Task data:
----------
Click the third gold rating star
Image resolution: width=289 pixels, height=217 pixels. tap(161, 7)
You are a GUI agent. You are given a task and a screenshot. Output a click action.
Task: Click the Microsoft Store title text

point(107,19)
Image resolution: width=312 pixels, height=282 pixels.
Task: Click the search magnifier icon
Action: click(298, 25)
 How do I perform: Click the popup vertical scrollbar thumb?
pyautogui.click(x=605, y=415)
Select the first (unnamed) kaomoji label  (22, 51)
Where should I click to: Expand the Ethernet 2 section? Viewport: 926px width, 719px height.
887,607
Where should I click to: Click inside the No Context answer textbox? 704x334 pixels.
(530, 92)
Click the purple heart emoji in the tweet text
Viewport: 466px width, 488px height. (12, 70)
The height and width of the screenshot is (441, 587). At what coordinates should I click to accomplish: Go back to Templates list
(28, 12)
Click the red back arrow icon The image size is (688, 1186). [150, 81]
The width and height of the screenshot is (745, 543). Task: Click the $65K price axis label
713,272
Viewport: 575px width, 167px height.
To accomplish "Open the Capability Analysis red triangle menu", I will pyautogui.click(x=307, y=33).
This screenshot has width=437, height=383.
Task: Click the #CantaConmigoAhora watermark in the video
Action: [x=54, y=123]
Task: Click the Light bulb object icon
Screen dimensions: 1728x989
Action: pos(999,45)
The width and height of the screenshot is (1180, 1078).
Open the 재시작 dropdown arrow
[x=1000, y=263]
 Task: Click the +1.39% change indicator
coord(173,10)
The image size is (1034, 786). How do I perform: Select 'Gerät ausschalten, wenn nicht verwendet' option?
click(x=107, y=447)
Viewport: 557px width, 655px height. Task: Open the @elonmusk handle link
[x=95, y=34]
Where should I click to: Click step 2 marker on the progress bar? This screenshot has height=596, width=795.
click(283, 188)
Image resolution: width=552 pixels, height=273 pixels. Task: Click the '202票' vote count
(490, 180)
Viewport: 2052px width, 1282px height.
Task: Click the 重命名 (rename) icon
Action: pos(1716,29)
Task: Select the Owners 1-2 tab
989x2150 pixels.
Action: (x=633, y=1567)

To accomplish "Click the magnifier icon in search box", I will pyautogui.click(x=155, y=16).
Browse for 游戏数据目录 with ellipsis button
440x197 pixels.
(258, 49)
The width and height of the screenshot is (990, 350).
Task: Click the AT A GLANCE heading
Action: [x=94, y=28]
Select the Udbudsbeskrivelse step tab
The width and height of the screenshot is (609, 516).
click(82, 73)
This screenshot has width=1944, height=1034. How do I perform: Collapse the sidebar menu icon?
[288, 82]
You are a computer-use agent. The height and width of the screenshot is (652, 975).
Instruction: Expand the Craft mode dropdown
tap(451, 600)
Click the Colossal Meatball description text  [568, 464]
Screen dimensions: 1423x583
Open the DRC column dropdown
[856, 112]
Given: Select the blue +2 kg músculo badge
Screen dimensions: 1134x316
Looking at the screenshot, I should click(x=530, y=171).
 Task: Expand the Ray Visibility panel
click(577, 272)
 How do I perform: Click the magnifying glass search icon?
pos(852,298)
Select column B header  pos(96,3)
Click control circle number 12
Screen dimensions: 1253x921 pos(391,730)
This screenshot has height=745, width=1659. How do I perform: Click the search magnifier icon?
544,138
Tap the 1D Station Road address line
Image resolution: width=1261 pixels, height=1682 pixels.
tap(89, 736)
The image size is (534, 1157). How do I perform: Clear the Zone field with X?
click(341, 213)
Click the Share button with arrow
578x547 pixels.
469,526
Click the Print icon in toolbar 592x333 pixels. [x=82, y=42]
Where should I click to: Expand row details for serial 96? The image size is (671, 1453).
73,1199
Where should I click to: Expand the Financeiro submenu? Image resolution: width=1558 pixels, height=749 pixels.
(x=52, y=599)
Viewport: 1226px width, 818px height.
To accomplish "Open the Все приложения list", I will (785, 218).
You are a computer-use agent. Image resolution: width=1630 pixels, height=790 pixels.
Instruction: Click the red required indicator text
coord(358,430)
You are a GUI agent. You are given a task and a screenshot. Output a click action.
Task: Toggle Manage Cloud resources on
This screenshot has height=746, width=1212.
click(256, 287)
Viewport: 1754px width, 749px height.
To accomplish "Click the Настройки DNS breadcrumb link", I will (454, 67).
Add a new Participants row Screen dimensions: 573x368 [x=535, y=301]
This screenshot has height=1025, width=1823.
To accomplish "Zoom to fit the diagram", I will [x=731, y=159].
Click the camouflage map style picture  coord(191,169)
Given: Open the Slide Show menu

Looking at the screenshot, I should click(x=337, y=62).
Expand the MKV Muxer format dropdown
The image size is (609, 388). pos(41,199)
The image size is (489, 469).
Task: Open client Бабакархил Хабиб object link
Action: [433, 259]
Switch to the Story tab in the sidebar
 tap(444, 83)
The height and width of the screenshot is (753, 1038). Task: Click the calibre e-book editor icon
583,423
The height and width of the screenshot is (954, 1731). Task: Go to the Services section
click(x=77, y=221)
----------
Brief: Could you echo back all of the entries above, line for line, without changing anything?

Finished task:
Click the third gold rating star
Image resolution: width=289 pixels, height=217 pixels. tap(161, 7)
You are a GUI agent. You are given a task and a screenshot. Output a click action.
Task: Click the Microsoft Store title text

point(107,19)
Image resolution: width=312 pixels, height=282 pixels.
Task: Click the search magnifier icon
Action: click(298, 25)
 How do I perform: Click the popup vertical scrollbar thumb?
pyautogui.click(x=605, y=415)
Select the first (unnamed) kaomoji label  (22, 51)
Where should I click to: Expand the Ethernet 2 section? Viewport: 926px width, 719px height.
887,607
Where should I click to: Click inside the No Context answer textbox? 704x334 pixels.
(530, 92)
Click the purple heart emoji in the tweet text
Viewport: 466px width, 488px height. (12, 70)
The height and width of the screenshot is (441, 587). At what coordinates should I click to accomplish: Go back to Templates list
(28, 12)
Click the red back arrow icon The image size is (688, 1186). [150, 81]
The width and height of the screenshot is (745, 543). Task: Click the $65K price axis label
713,272
Viewport: 575px width, 167px height.
To accomplish "Open the Capability Analysis red triangle menu", I will pyautogui.click(x=307, y=33).
This screenshot has width=437, height=383.
Task: Click the #CantaConmigoAhora watermark in the video
Action: [x=54, y=123]
Task: Click the Light bulb object icon
Screen dimensions: 1728x989
Action: pos(999,45)
The width and height of the screenshot is (1180, 1078).
Open the 재시작 dropdown arrow
[x=1000, y=263]
 Task: Click the +1.39% change indicator
coord(173,10)
The image size is (1034, 786). How do I perform: Select 'Gerät ausschalten, wenn nicht verwendet' option?
click(x=107, y=447)
Viewport: 557px width, 655px height. Task: Open the @elonmusk handle link
[x=95, y=34]
Where should I click to: Click step 2 marker on the progress bar? This screenshot has height=596, width=795.
click(283, 188)
Image resolution: width=552 pixels, height=273 pixels. Task: Click the '202票' vote count
(490, 180)
Viewport: 2052px width, 1282px height.
Task: Click the 重命名 (rename) icon
Action: pos(1716,29)
Task: Select the Owners 1-2 tab
989x2150 pixels.
Action: (x=633, y=1567)

To accomplish "Click the magnifier icon in search box", I will pyautogui.click(x=155, y=16).
Browse for 游戏数据目录 with ellipsis button
440x197 pixels.
(258, 49)
The width and height of the screenshot is (990, 350).
Task: Click the AT A GLANCE heading
Action: [x=94, y=28]
Select the Udbudsbeskrivelse step tab
The width and height of the screenshot is (609, 516).
click(82, 73)
This screenshot has width=1944, height=1034. How do I perform: Collapse the sidebar menu icon?
[288, 82]
You are a computer-use agent. The height and width of the screenshot is (652, 975).
Instruction: Expand the Craft mode dropdown
tap(451, 600)
Click the Colossal Meatball description text  [568, 464]
Screen dimensions: 1423x583
Open the DRC column dropdown
[856, 112]
Given: Select the blue +2 kg músculo badge
Screen dimensions: 1134x316
Looking at the screenshot, I should click(x=530, y=171).
 Task: Expand the Ray Visibility panel
click(577, 272)
 How do I perform: Click the magnifying glass search icon?
pos(852,298)
Select column B header  pos(96,3)
Click control circle number 12
Screen dimensions: 1253x921 pos(391,730)
This screenshot has height=745, width=1659. How do I perform: Click the search magnifier icon?
544,138
Tap the 1D Station Road address line
Image resolution: width=1261 pixels, height=1682 pixels.
tap(89, 736)
The image size is (534, 1157). How do I perform: Clear the Zone field with X?
click(341, 213)
Click the Share button with arrow
578x547 pixels.
469,526
Click the Print icon in toolbar 592x333 pixels. [x=82, y=42]
Where should I click to: Expand row details for serial 96? The image size is (671, 1453).
73,1199
Where should I click to: Expand the Financeiro submenu? Image resolution: width=1558 pixels, height=749 pixels.
(x=52, y=599)
Viewport: 1226px width, 818px height.
To accomplish "Open the Все приложения list", I will (785, 218).
You are a computer-use agent. Image resolution: width=1630 pixels, height=790 pixels.
Instruction: Click the red required indicator text
coord(358,430)
You are a GUI agent. You are given a task and a screenshot. Output a click action.
Task: Toggle Manage Cloud resources on
This screenshot has height=746, width=1212.
click(256, 287)
Viewport: 1754px width, 749px height.
To accomplish "Click the Настройки DNS breadcrumb link", I will (454, 67).
Add a new Participants row Screen dimensions: 573x368 [x=535, y=301]
This screenshot has height=1025, width=1823.
To accomplish "Zoom to fit the diagram", I will [x=731, y=159].
Click the camouflage map style picture  coord(191,169)
Given: Open the Slide Show menu

Looking at the screenshot, I should click(x=337, y=62).
Expand the MKV Muxer format dropdown
The image size is (609, 388). pos(41,199)
The image size is (489, 469).
Task: Open client Бабакархил Хабиб object link
Action: [433, 259]
Switch to the Story tab in the sidebar
 tap(444, 83)
The height and width of the screenshot is (753, 1038). Task: Click the calibre e-book editor icon
583,423
The height and width of the screenshot is (954, 1731). Task: Go to the Services section
click(x=77, y=221)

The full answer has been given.